(Records supplied begins)

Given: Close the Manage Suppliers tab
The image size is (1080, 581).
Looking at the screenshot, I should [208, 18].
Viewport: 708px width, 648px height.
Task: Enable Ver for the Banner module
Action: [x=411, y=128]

(Records supplied ends)

→ Task to complete:
Please print the records above exactly, leaving nothing out.

→ Written answer:
Given: Close the Manage Suppliers tab
The image size is (1080, 581).
Looking at the screenshot, I should [208, 18].
Viewport: 708px width, 648px height.
Task: Enable Ver for the Banner module
Action: [x=411, y=128]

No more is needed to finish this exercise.